__ASSIGNMENT__:
Repeat the entries that follow verbatim, without any of their pictures.

*** Opening of DATA SECTION ***

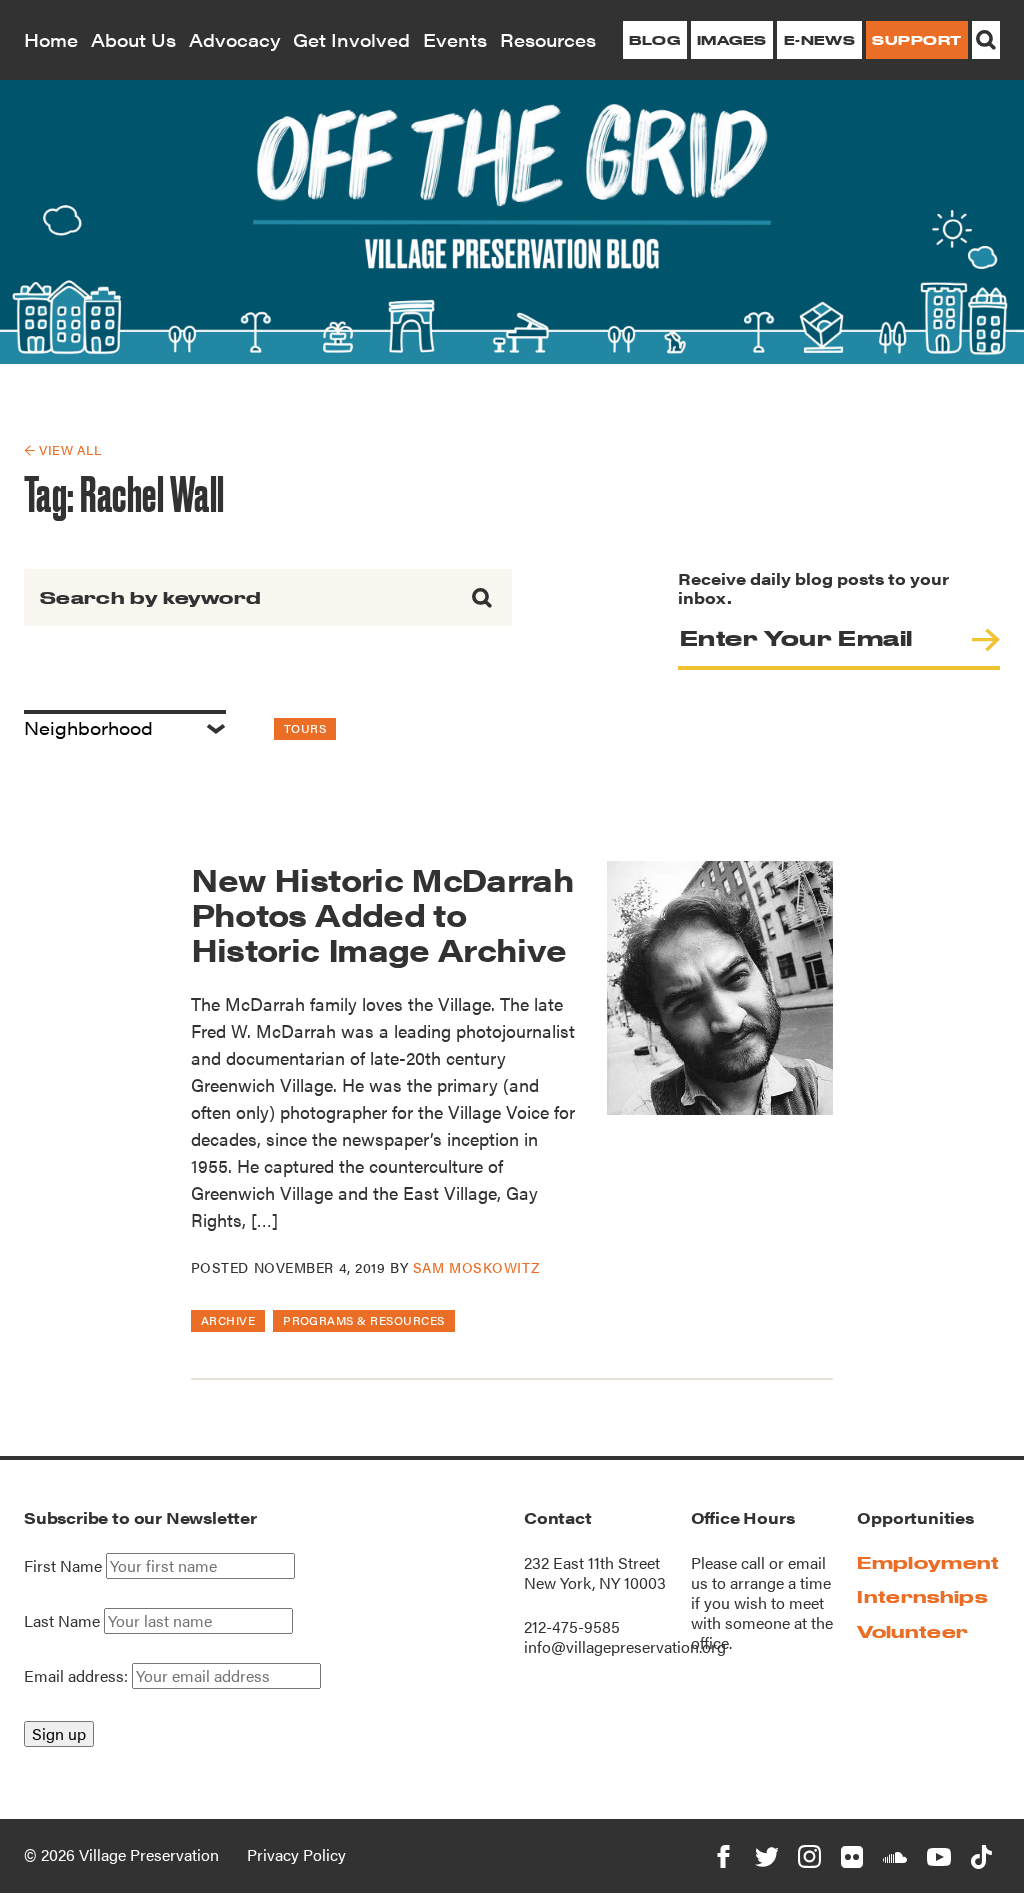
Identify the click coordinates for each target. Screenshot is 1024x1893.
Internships (922, 1596)
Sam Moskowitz (476, 1267)
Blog (654, 40)
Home (51, 39)
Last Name (62, 1621)
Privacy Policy (296, 1854)
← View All (62, 449)
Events (455, 39)
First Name (63, 1566)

*** Close of DATA SECTION ***

__OUTPUT BELOW__:
Identify the click coordinates for each target. Screenshot is 1024x1893.
Internships (922, 1596)
Sam Moskowitz (476, 1267)
Blog (654, 40)
Home (51, 39)
Last Name (62, 1621)
Privacy Policy (296, 1854)
← View All (62, 449)
Events (455, 39)
First Name (63, 1566)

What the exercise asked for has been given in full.